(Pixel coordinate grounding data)
——

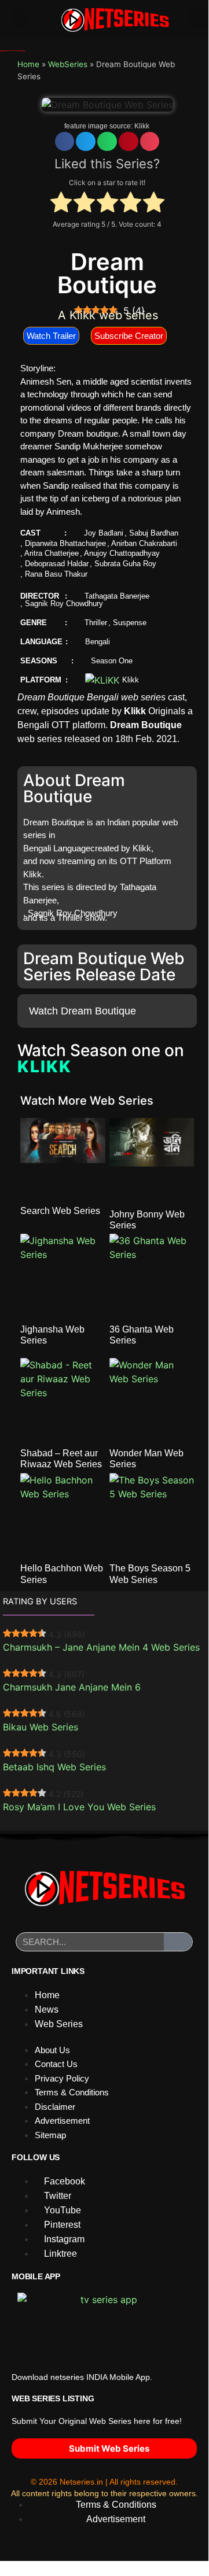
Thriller (96, 622)
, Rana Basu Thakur (53, 574)
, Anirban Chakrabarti (142, 543)
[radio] (61, 203)
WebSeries (67, 64)
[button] (21, 19)
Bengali (97, 641)
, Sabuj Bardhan (151, 533)
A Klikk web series (108, 315)
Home (28, 64)
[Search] (178, 1942)
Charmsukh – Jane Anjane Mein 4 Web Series (101, 1647)
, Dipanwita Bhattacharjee (63, 543)
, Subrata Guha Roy (123, 563)
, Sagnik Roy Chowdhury (61, 603)
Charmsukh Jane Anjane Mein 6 (72, 1687)
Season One (112, 660)
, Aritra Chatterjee (49, 553)
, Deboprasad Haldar (54, 563)
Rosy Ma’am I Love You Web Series (79, 1807)
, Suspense (127, 622)
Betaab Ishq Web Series (54, 1767)
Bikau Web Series (40, 1727)
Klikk (141, 126)
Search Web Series (60, 1211)
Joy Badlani (103, 533)
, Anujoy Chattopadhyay (120, 553)
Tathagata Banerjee (117, 596)
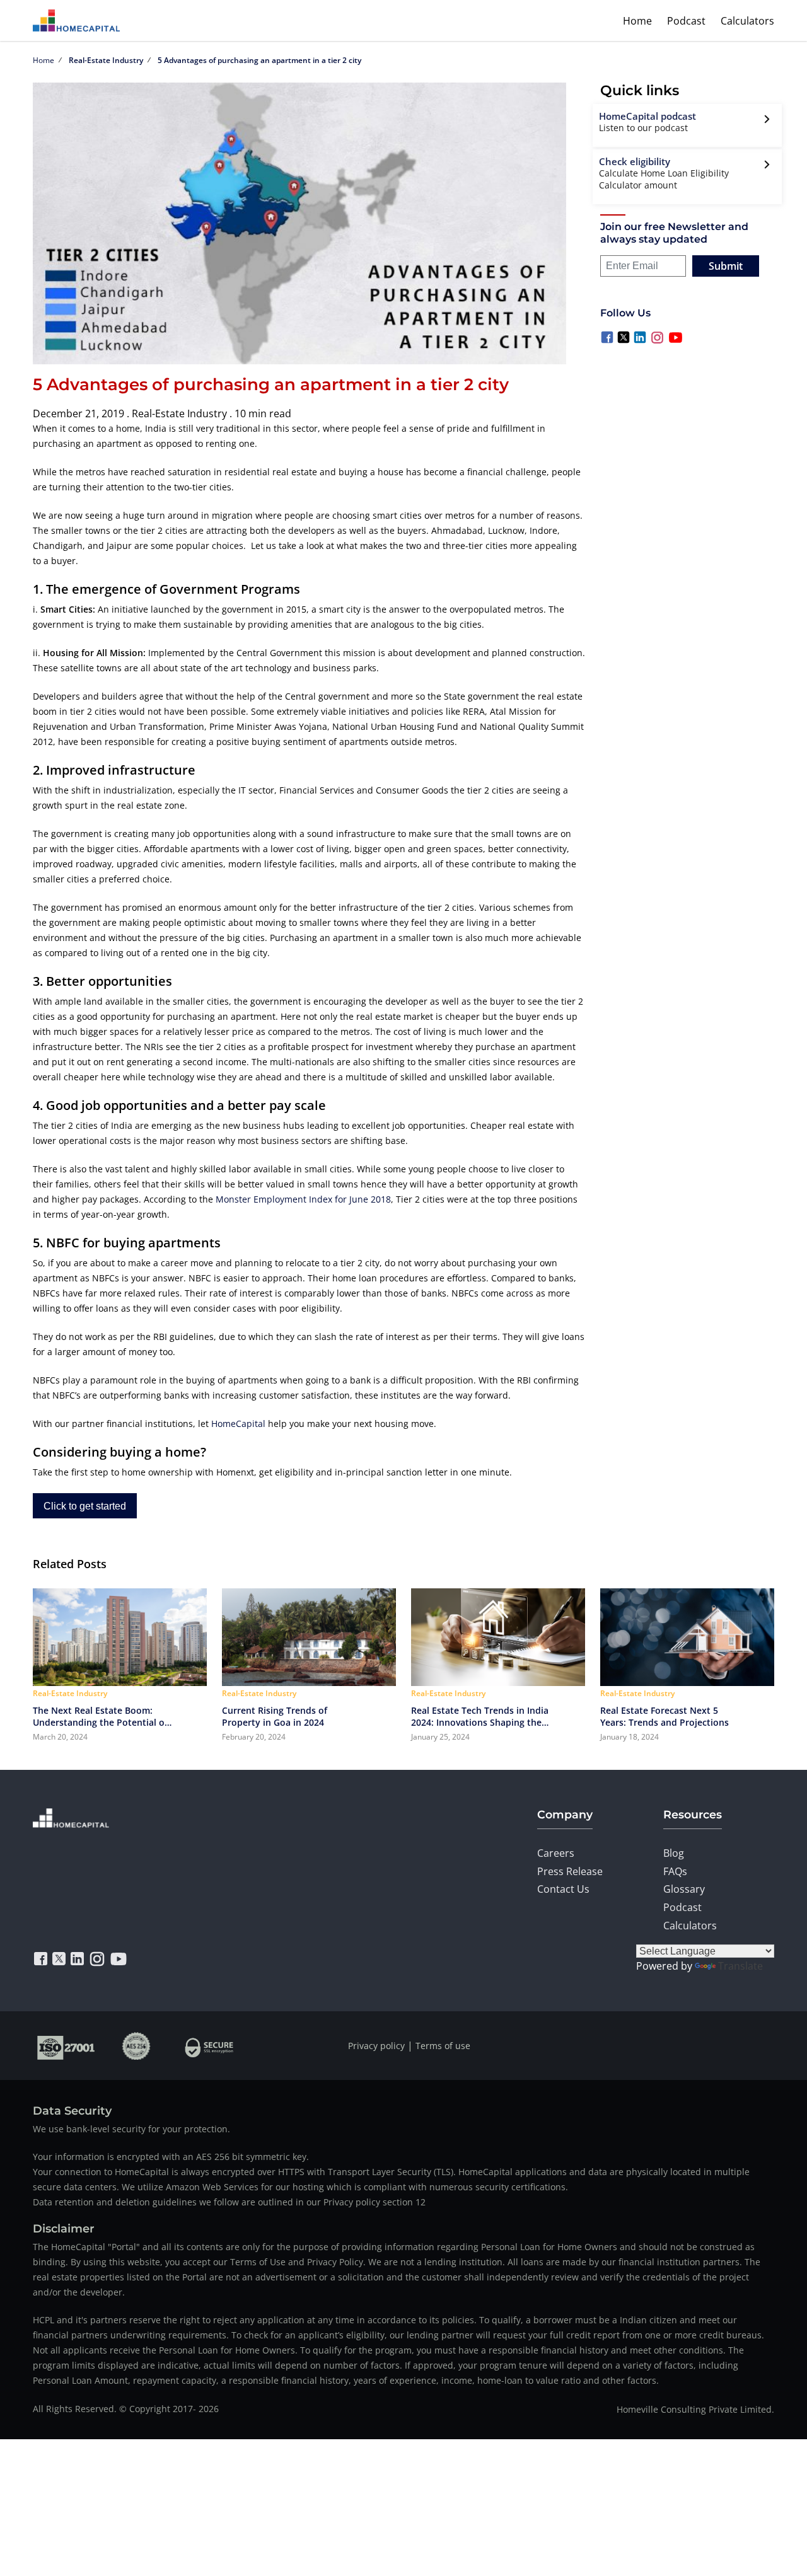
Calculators (747, 21)
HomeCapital (238, 1424)
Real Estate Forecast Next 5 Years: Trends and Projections (664, 1716)
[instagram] (97, 1958)
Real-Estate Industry (106, 60)
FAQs (675, 1871)
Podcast (686, 21)
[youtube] (118, 1958)
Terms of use (442, 2046)
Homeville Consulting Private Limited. (695, 2409)
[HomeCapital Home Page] (76, 20)
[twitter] (59, 1958)
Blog (673, 1853)
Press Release (570, 1871)
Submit (726, 266)
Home (637, 21)
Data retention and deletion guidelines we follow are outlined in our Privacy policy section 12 (229, 2202)
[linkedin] (77, 1958)
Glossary (684, 1889)
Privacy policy (376, 2046)
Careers (555, 1853)
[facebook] (41, 1958)
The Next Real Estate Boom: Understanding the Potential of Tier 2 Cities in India (100, 1716)
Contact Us (563, 1889)
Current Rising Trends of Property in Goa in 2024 (274, 1716)
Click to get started (85, 1506)
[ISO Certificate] (66, 2045)
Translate (740, 1966)
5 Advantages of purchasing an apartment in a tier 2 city (259, 60)
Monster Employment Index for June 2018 (303, 1199)
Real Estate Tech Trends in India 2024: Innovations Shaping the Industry (480, 1716)
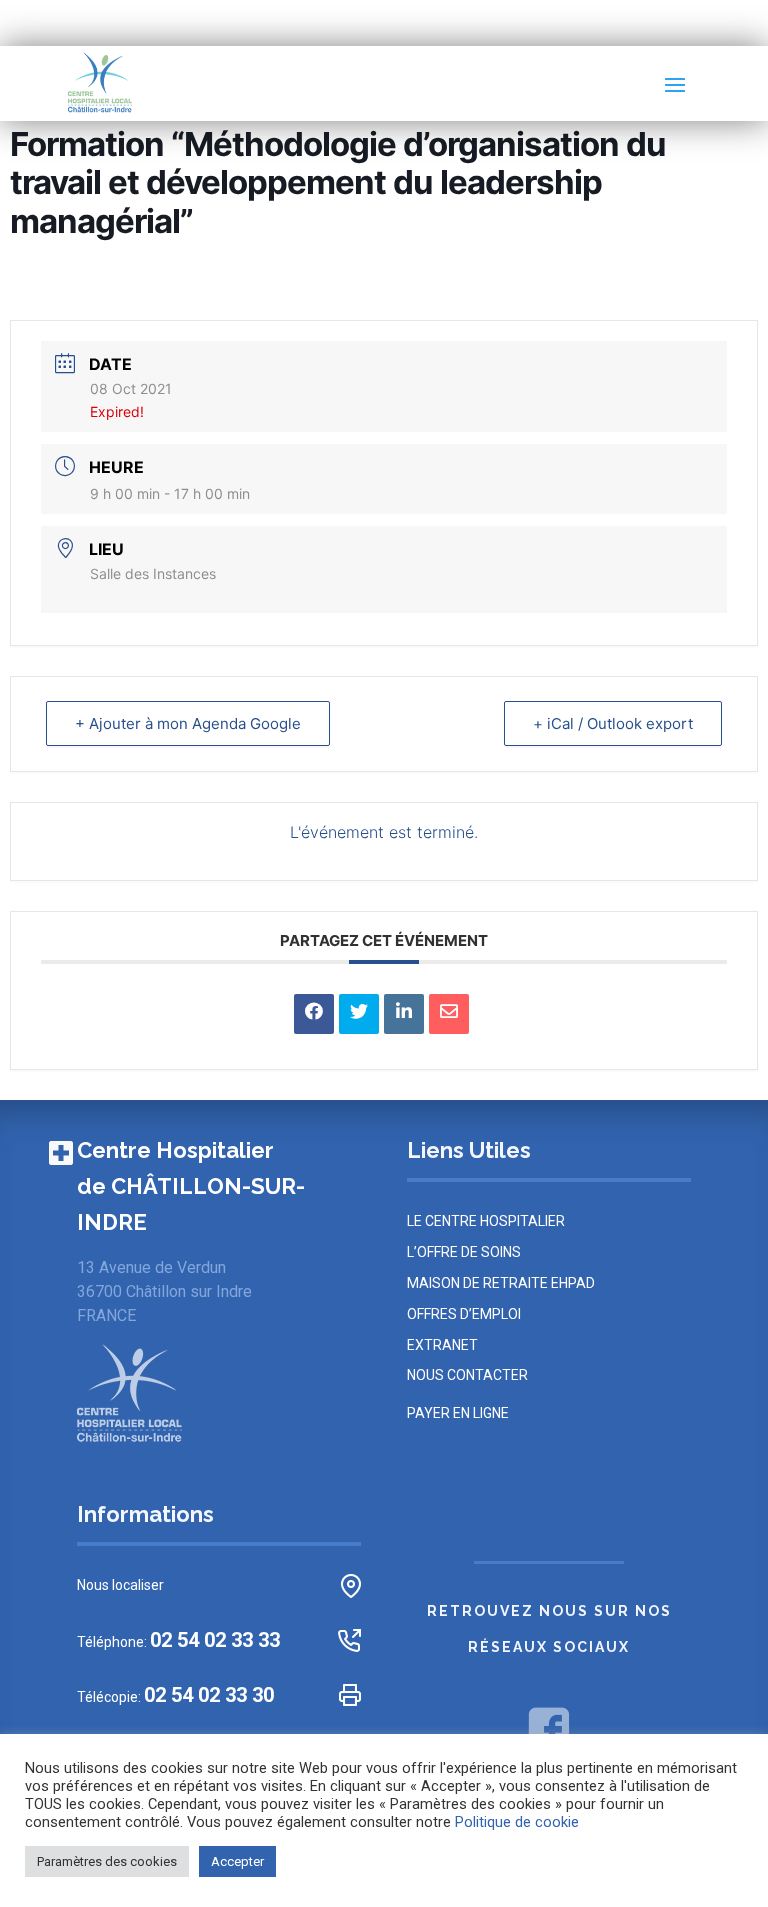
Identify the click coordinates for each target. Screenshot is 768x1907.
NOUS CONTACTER (467, 1375)
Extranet (442, 1345)
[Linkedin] (404, 1014)
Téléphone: (178, 1640)
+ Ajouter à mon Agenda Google (188, 723)
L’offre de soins (464, 1252)
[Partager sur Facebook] (314, 1014)
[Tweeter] (359, 1014)
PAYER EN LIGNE (458, 1413)
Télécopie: (175, 1695)
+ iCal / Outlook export (613, 723)
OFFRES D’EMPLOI (464, 1314)
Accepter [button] (237, 1861)
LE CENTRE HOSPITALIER (486, 1221)
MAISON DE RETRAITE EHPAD (501, 1283)
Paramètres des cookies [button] (107, 1861)
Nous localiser (120, 1585)
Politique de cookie (517, 1822)
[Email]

——

### Task statement:
Display each line of the data where "India" occurs.

### Task solution:
The Next Real Estate Boom: Understanding the Potential of Tier 2 Cities in India (100, 1716)
Real Estate Tech Trends in India 2024: Innovations Shaping the Industry (480, 1716)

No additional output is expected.